#### Provided passage:
Begin
Know Thy Enemy
Forty years ago, the godfather of Islamic terrorism was executed, says Rod DREHER, and America today is no closer to understanding his apocalyptic vision.....
Two days from now, the country will observe the anniversary of Hurricane Katrina and its catastrophic aftermath. What will pass unnoticed on that day is the 40th anniversary of a hanging of a revolutionary in Cairo, an event that is incalculably more important to the present and future of the United States than any meteorological event.
The pious life and martyr's death of Sayyid Qutb, and the legacy the Islamic theologian left behind, extend a powerful challenge to the West. Until we provide an answer to him and his followers, we can't hope to prevail in the war of ideas with Islamic extremists. And most of us have no idea who this man even was.
Sayyid Qutb (pronounced KUH-tuhb) has been called "the philosopher of Islamic terror." He rose from humble origins in rural Egypt to become an influential theologian and leading light of Egypt's fundamentalist Muslim Brotherhood movement. He advocated global Islamic rule imposed by the sword.
Also Online: English translation of 'Milestones.'
The Egyptian dictator Gamal Abdel Nasser ordered him hanged for treason Aug. 29, 1966.
Yet, his ideas have spread like a prairie fire over the parched landscape of Islam's last generation. As writer Paul Berman observed, Qutb was "the intellectual hero of every one of the groups that eventually went into al-Qaeda."
We Americans have a bad habit of assuming that there's nothing to radical Islam but fury, grievance and bloodlust. We think of jihadist leaders as wild-eyed mullahs far removed from our experience. It's a fatal form of condescension. Qutb may have been a madman by our lights, but he was no fool – and, in important ways, he had our number.
Americans also cherish the idea that lack of understanding is at the root of conflict – and that there are few disputes that can't be worked out by people getting to know each other. Not so with Qutb, whose sojourn in America as a foreign exchange student between 1948 and '50 radicalized him and confirmed his hatred for Western materialism and freedom.
Qutb spent most of his time in the Colorado State College of Education in Greeley, Colo. The pathologically prudish Egyptian scholar was shocked by the morality of Greeley's women, appalled by its racism and scandalized by the wealth of American society.
As Lawrence Wright writes in The Looming Tower, his acclaimed new book about the roots of 9/11:
Qutb saw a spiritual wasteland, and yet belief in God was nearly unanimous in the United States at the time. It was easy to be misled by the proliferation of churches, religious books and religious festivals, Qutb maintained; the fact remained that materialism was the real American god. 'The soul has no value to Americans,' he wrote to one friend. 'There has been a Ph.D. dissertation about the best way to clean dishes, which seems more important to them than the Bible or religion.' Many Americans were beginning to come to similar conclusions. The theme of alienation in American life was just beginning to cast a pall over the postwar party. In many respects, Qutb's analysis, though harsh, was only premature."
It is tempting to laugh at the Islamic pietist overwhelmed by the sensuality of the Rocky Mountain Gomorrah. But when Qutb returned to Egypt, his ardor to fight Western cultural hegemony led him to write: "We are endowing our children with amazement and respect for the master who tramples our honor and enslaves us. Let us instead plant the seeds of hatred, disgust and revenge in the souls of these children."
End
#### Set exercise 1:
According to the article on Sayyid Qutb, on what date did Gamal Abdel Nasser order Qutb hanged for treason?
The article on Sayyid Qutb has no connection to the records.

(Pointing records for screenshots and web pages)
Begin
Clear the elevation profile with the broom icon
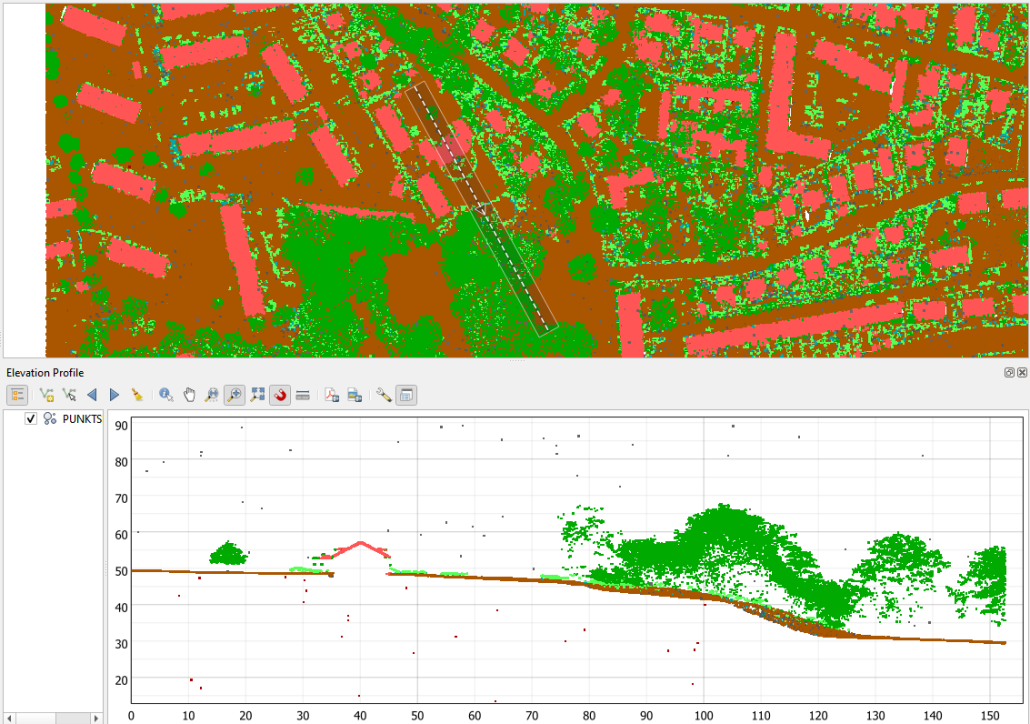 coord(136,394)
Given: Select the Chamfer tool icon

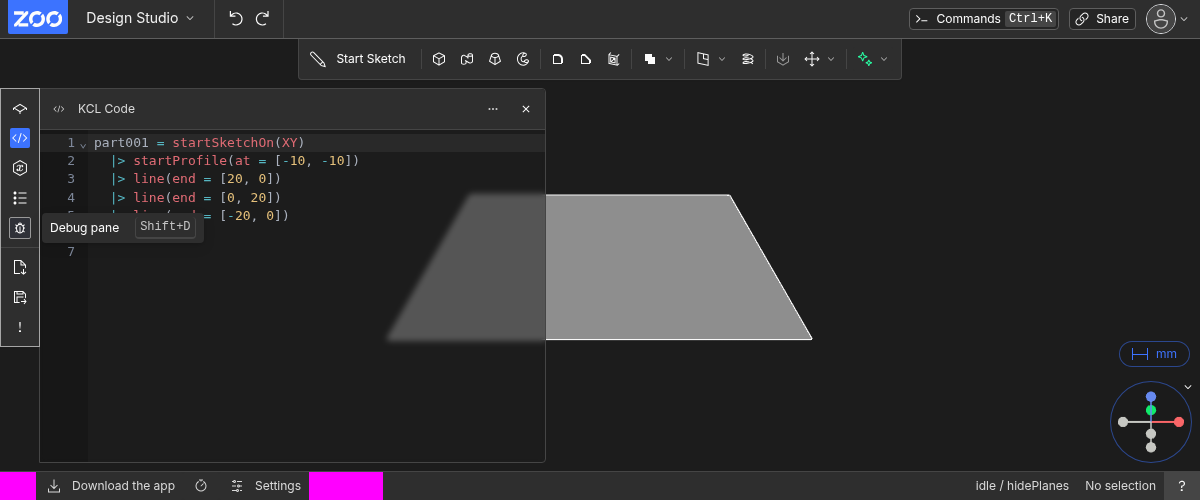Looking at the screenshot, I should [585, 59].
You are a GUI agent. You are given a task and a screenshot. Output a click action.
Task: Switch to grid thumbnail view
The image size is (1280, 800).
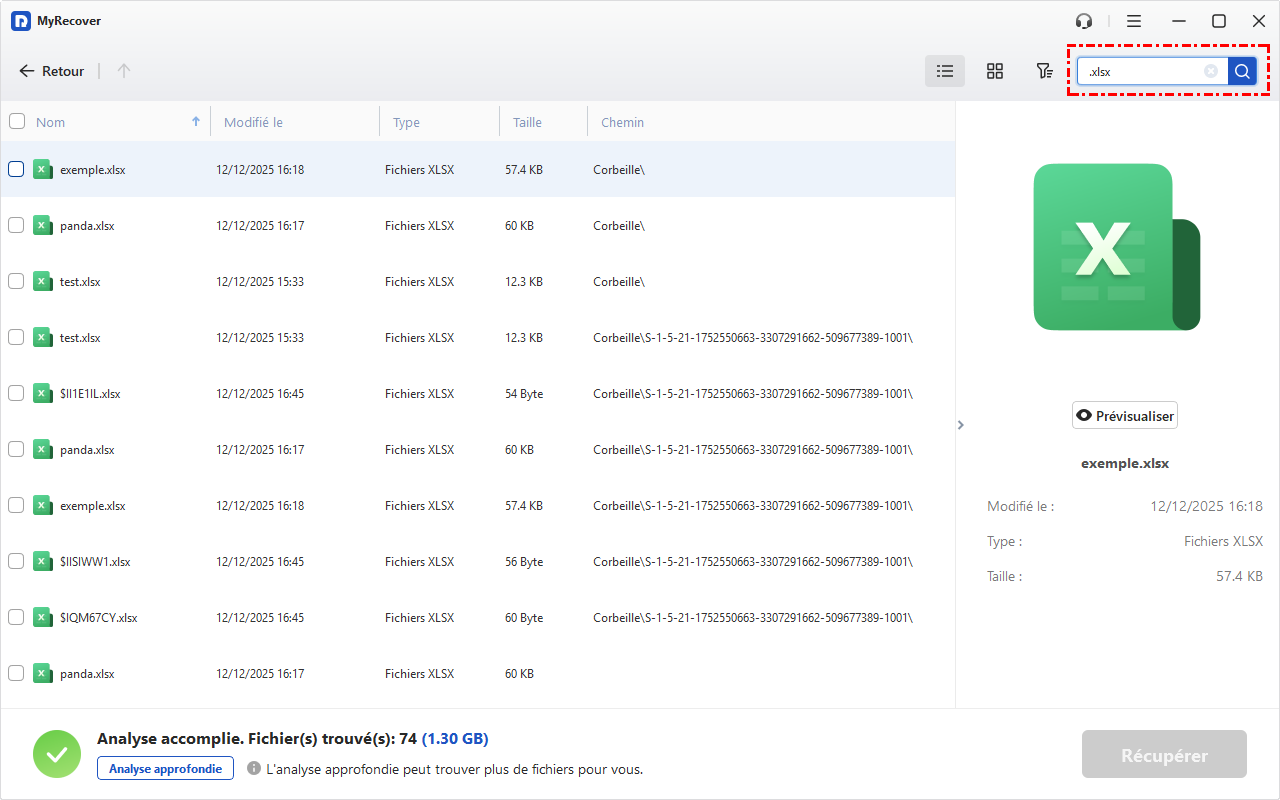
End
#### Set exercise 2:
Count the lines of the records that contain the string "icon", treating case as significant, and give only the number.

#### Task output 1:
Aug. 29, 1966

#### Task output 2:
2